Parents of a child with autism never find out at birth if their child has autism or any other disorder. They will usually find out later on or they may never find out. My parents didn’t find out about my autism until I was 3 1/ 2. It was hard for them to understand about me. About how I spin around a lot and never get dizzy and how I am highly energetic 24/7.
There are two major types of disorders in the Autism Spectrum, Asperger Syndrome and Pervasive Developmental Disorder Not Otherwise Specified as commonly abbreviated as: PDD-NOS. PDD-NOS is the disorder of the autism spectrum that is below the criteria of Asperger Syndrome. Actions of repetitive behavior in the spectrum include stacking or lining up objects or lack of common sense. Those behaviors are the same with me, when I was little, I would take my 50 Matchbox cars and precisely line them up. I also commonly, don’t think. I take off on my own without permission and later on I get disciplined because I’ve been told the same thing a million times!
Most children with autism absolutely hate to participate in events and activities. I’m not one of those children because I like to participate in events like this one right now perhaps! Most parents don’t tell their child they have autism because they won’t understand and will probably go out and tell people, “Hey dude, I have autism! Hey store manager! I have autism!” It wouldn’t be safe for those children to say that to people, especially kids at school who are wretched and mean.
That child could be telling a kid who probably hasn’t taken a good whiff in the mirror lately! The kids could be harassing that poor child. Imagine it! My dad told me I had autism a year ago. I didn’t go off and tell everybody when I went back to school. I only told my trusted friends. In my school, there are a lot of kids who gossip and spread rumors which makes me ballistic! Some of them are my friends which is why I didn’t tell those people. Kids at my school wouldn’t understand autism and would think that people with autism need to get a clue. I will never tell those kids for my sake.

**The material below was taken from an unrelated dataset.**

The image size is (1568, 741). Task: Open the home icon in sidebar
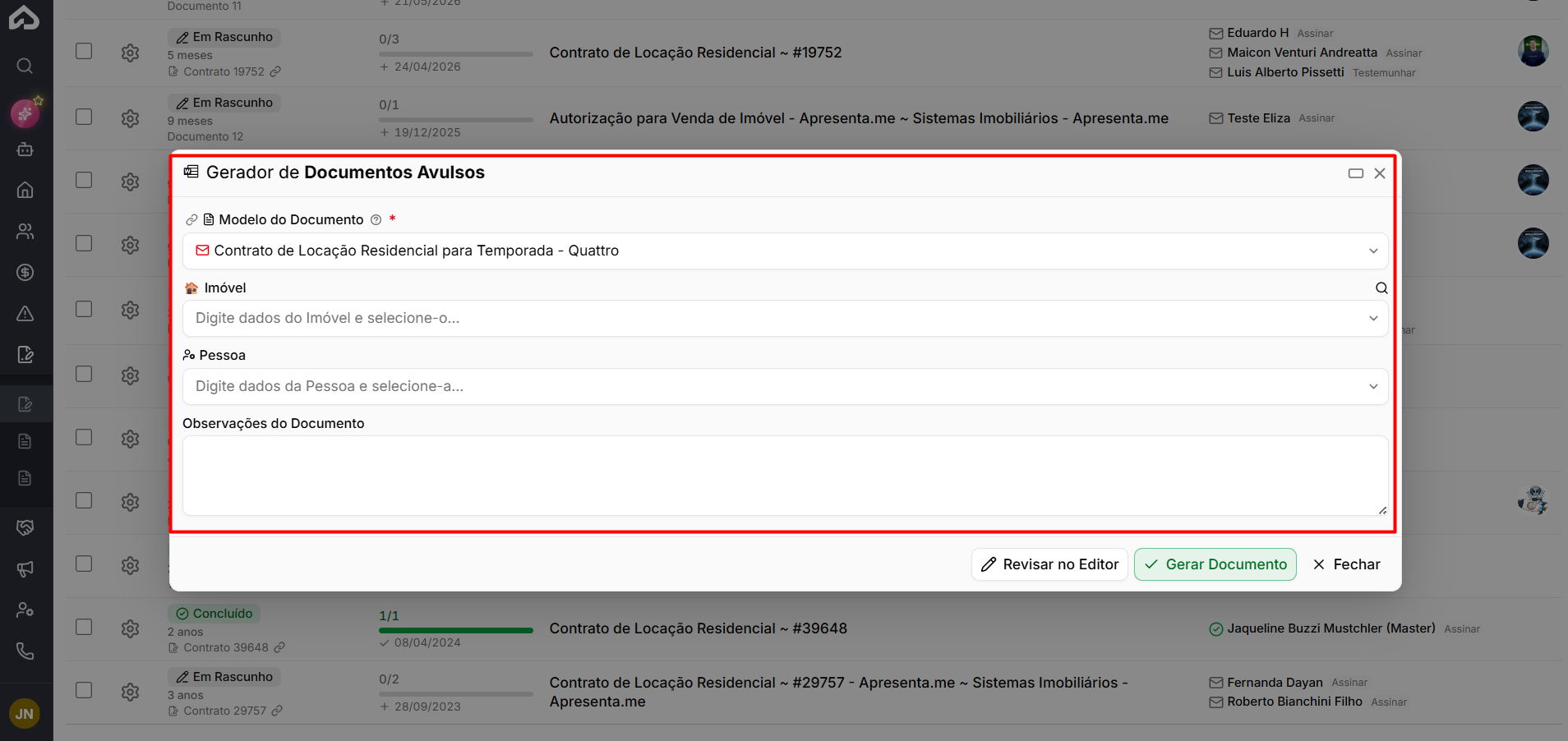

I know a few people at my school with autism that’s worse than mine. Because I have autism, I am able to help those people and understand them. It should be pretty easy to identify someone with autism. Just watch closely of how they behave. Simple. If you identify someone with autism, please help them. Not a lot of people are aware of autism. I only see a few other kids helping people with autism at my school.
We need to spread the awareness of autism. Tell people that April is Autism Awareness Month. Tell your friends and family show your support of autism awareness by wearing blue. It is our job to spread awareness of autism. A small act can make a big difference.
Thank you and please continue to have a good day.
Logan Ruggles is the grandson of Terry and Vanna Ruggles of Greenfield.